#### TASK REQUIREMENTS:
Every line of the material below that holds the string "computer" should be copied.
====================
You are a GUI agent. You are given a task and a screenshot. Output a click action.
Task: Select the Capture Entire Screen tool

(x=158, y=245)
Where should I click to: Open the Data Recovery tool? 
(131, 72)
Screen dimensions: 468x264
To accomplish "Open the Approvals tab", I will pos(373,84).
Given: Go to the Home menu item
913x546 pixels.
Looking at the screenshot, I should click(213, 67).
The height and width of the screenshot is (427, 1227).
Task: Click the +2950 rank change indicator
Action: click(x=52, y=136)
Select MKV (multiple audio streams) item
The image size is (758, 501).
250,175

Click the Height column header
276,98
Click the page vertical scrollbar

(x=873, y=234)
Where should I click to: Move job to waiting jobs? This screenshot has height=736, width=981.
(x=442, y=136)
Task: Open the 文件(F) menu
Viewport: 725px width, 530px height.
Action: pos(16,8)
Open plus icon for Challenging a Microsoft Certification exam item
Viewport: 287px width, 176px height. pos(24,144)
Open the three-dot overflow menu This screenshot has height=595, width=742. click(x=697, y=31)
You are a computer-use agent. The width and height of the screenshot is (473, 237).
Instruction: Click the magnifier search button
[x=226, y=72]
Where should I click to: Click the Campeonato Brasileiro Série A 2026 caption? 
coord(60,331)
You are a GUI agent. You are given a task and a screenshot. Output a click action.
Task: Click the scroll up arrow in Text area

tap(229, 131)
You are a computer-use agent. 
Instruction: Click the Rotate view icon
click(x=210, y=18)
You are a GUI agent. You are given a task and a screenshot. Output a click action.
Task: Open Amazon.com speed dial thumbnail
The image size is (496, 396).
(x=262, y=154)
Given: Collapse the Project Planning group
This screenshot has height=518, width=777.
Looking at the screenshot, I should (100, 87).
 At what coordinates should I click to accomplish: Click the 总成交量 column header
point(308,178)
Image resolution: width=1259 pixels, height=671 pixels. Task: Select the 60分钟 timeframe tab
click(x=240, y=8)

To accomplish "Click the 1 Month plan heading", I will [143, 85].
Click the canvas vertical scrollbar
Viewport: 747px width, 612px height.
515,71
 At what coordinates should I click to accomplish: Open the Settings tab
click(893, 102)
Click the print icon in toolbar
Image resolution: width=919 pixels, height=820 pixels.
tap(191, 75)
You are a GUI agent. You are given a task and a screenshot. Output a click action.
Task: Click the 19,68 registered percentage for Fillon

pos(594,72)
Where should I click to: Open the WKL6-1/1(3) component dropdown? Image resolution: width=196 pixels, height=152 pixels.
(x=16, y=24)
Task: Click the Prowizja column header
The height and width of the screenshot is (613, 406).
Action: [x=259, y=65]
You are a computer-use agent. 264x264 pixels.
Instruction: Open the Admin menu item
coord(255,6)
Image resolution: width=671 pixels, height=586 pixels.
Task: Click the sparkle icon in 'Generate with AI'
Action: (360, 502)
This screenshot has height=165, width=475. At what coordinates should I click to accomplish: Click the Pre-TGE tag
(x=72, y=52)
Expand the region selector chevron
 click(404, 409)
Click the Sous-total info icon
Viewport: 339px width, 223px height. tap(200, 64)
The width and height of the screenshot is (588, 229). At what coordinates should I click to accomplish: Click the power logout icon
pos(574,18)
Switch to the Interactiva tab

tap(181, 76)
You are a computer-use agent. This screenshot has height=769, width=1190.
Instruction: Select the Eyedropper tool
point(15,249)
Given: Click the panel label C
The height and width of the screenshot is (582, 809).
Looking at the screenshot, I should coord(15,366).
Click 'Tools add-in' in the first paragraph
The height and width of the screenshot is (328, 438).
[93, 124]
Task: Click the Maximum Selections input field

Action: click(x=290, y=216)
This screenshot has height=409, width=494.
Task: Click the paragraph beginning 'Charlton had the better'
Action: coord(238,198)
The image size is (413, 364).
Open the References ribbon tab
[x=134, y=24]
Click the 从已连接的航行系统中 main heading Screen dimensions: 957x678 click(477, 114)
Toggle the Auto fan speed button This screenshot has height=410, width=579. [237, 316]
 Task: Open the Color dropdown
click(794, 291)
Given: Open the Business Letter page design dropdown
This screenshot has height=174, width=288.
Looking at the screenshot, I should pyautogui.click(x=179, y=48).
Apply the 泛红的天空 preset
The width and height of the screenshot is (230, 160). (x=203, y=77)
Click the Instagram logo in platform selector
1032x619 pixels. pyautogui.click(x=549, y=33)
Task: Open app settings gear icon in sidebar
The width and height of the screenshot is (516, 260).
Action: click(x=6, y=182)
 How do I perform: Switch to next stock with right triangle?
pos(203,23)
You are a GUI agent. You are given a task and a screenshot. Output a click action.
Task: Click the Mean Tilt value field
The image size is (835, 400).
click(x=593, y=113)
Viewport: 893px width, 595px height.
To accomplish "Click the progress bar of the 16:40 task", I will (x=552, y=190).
====================
#### RESULT FOR THIS TASK:
You are a computer-use agent. The width and height of the screenshot is (473, 237).
You are a computer-use agent. 
You are a computer-use agent. 264x264 pixels.
You are a computer-use agent. This screenshot has height=769, width=1190.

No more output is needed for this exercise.